In the hoopla over the National Conference of Catholic Bishops’s unusually strong remarks during their annual meeting late last November about the life issues (“Living the Gospel of Life”), another serious remarkably weak statement passed virtually unnoticed. In his presidential “Statement on Iraq,” Bishop Pilla of Cleveland again brought the bishops’ conference close to endorsing a dangerous pacifism.
Just before the bishops met, the United States had come within minutes of launching new strikes against Baghdad for refusing U.N. inspectors access to weapons-manufacturing facilities. It was the fifth time in five years that President Clinton had ordered a military buildup without going on the attack. Saddam Hussein once again headed off the immediate threat with promises, which he promptly broke.
By the time this column appears, President Clinton may have ordered a military response. But the issues raised by Bishop Pilla’s statement will be with us for a long time as we seek to deal with a world in which small countries may pose large threats.

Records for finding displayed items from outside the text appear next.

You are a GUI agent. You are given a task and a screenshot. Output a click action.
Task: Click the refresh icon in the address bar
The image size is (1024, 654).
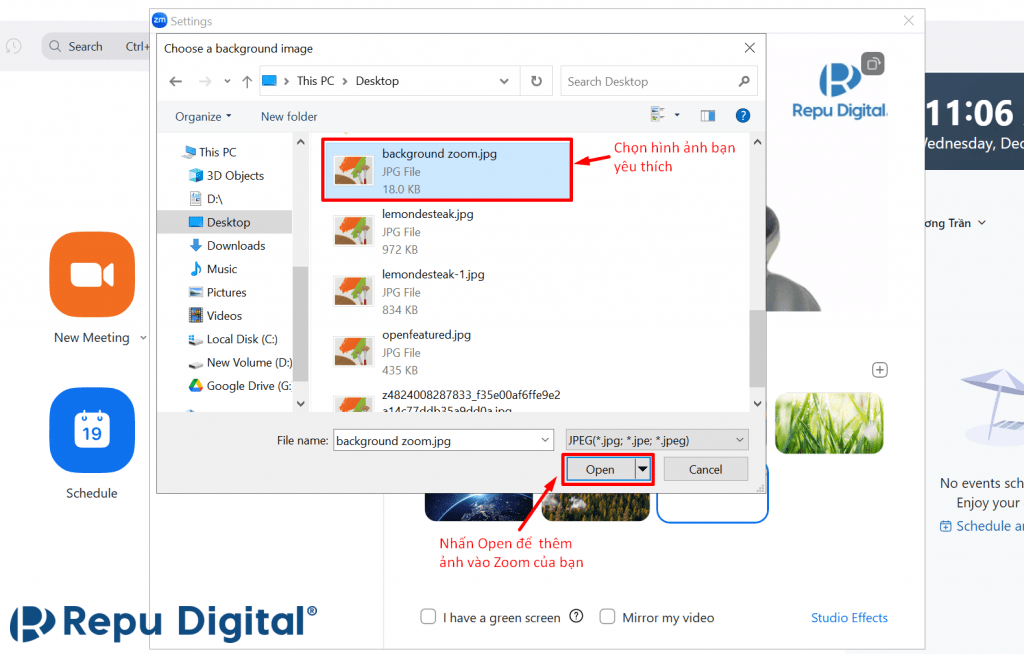537,81
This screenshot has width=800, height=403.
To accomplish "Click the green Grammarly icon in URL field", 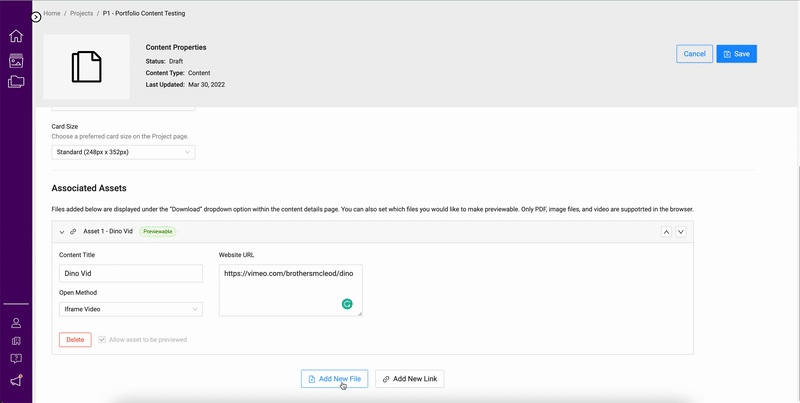I will click(347, 304).
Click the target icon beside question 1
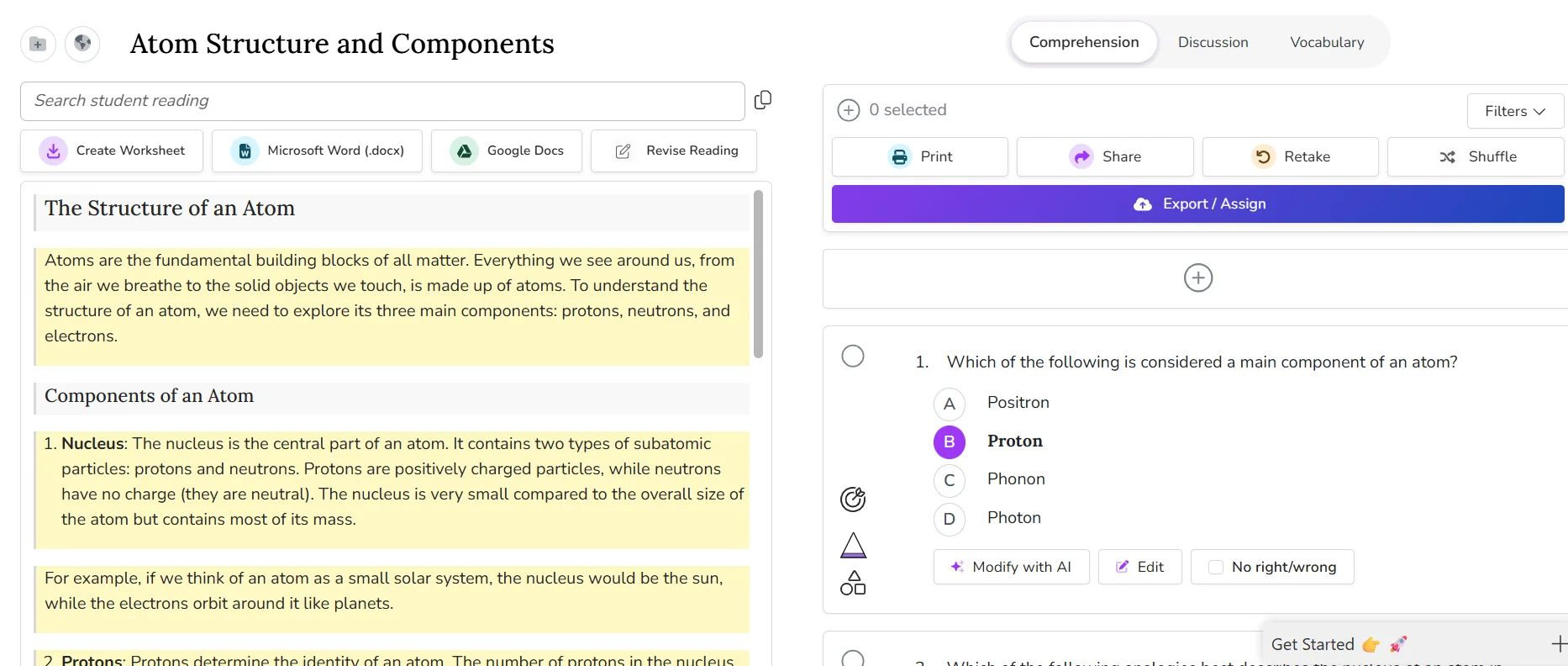This screenshot has width=1568, height=666. (853, 500)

Bishop Pilla repeated earlier NCCB/USCC calls for “political solutions rather than military force.” He even cited the Holy Father’s remarks after the Gulf War:
[N]ever again war, which destroys the lives of innocent people, teaches how to kill, throws into upheaval even the lives of those who do the killing and leaves behind a trail of resentment and hatred, thus making it all the more difficult to find a just solution Ito] the very problems which provoked the war.
Serious concerns. But with all due respect to both the pope and the bishop, what they are proposing—force only in immediate self-defense—may lead to even worse atrocities than another strike against Hussein. In this century, the blood spilled in the two world wars and the development of nuclear, chemical, and biological weapons of mass destruction have stretched the old just war principles to the breaking point. Still, these moral tensions cannot simply paralyze us when there is no alternative to the legitimate use of force. Otherwise we will allow those with no such scruples to dictate terms.
Bishop Pilla rightly remarks that the embargo against Iraq has been a failure. Embargoes usually fail except where, as in South Africa, the nation under embargo shares Western moral assumptions. Otherwise, as the histories of Cuba, North Korea, and Iraq show, embargoes typically produce suffering among the people, but no real change of heart for the dictators. If dictators cared about people, they wouldn’t be dictators.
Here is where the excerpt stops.